Comment by curioussquirrel

14 hours ago

Even GPT 3.5 is okay (but far from great) at Base64, especially shorter sequences of English or JSON data. Newer models might be post-trained on Base64-specific data, but I don't believe it was the case for 3.5. My guess is that as you say, given the abundance of examples on the internet, it became one of the emergent capabilities, in spite of its design.

No one does RL for better base64 performance. LLMs are just superhuman at base64, as a natural capability.

If an LLM wants a message to be read only by another LLM? Base64 is occasionally chosen as an obfuscation method of choice. Which is weird for a number of reasons.

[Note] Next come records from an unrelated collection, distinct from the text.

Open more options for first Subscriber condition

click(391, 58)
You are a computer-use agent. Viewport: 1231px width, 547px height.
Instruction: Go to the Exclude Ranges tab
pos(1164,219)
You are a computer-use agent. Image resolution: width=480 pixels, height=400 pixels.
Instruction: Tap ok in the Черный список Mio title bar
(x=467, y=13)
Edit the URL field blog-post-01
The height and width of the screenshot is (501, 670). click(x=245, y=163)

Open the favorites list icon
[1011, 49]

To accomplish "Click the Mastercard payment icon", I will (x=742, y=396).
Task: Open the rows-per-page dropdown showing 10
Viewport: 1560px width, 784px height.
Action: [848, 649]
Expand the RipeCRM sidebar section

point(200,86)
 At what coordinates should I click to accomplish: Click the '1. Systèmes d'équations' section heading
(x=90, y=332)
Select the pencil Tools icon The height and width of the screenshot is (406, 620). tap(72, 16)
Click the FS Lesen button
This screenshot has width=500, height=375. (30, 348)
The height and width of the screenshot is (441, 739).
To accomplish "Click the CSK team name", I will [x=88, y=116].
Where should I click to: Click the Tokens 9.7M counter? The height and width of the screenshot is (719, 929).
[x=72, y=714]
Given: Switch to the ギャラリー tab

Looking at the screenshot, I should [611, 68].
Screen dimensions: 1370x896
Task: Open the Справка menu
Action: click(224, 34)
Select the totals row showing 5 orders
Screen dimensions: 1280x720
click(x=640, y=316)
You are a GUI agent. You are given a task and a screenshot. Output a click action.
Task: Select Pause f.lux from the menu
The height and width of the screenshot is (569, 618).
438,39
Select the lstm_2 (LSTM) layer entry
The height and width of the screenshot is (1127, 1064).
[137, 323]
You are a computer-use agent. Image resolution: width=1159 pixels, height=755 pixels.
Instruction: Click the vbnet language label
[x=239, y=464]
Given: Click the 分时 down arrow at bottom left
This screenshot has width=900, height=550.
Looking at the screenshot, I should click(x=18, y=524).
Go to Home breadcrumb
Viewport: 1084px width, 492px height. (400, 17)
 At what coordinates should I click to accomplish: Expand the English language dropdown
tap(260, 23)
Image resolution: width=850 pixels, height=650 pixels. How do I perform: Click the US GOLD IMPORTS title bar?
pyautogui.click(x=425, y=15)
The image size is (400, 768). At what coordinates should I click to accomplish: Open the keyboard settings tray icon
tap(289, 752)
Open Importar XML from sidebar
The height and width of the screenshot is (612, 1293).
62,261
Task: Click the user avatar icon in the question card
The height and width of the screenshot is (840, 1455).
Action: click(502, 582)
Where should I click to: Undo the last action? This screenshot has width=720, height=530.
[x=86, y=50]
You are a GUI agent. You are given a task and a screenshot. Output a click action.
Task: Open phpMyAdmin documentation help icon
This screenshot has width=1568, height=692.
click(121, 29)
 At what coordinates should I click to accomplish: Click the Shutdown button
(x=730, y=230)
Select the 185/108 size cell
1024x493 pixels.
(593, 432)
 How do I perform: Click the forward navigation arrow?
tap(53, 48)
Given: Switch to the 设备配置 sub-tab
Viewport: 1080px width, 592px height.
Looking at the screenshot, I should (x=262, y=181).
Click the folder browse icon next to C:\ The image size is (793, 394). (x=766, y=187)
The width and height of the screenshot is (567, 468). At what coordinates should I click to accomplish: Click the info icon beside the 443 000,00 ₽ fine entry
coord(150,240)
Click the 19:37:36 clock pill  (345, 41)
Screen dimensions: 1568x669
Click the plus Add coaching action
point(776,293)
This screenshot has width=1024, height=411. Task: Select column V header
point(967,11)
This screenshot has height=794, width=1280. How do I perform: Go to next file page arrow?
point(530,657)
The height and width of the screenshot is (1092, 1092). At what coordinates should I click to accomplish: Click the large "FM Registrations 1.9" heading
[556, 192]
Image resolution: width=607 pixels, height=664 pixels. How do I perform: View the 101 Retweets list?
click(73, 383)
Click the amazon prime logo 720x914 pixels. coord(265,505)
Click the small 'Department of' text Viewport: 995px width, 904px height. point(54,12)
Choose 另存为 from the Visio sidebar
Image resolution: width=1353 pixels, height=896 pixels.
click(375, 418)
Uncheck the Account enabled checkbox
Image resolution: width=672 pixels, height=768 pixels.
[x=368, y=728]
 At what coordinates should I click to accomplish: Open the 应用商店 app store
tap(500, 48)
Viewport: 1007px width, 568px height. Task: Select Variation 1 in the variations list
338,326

  • Why are you so confident about this? I am honestly interested if you were part of any one LLM training data collection teams because that's the only way to be so certain.

    It's trivial to generate a full mapping of all base64 4-byte sequences which map to all 3-byte 8-bit sequences (there is only 8^3 of different "tokens", or 2048), and especially to any sequences coming out as ASCII (obviously even fewer). If I was building a training set, I would include the mapping in multiple shapes and formats, because why not?

    If it's an emergent "property", have you tried asking an LLM to do a base48 for instance? Or maybe even something crazier like base55 (keeping it a subset of base64 set).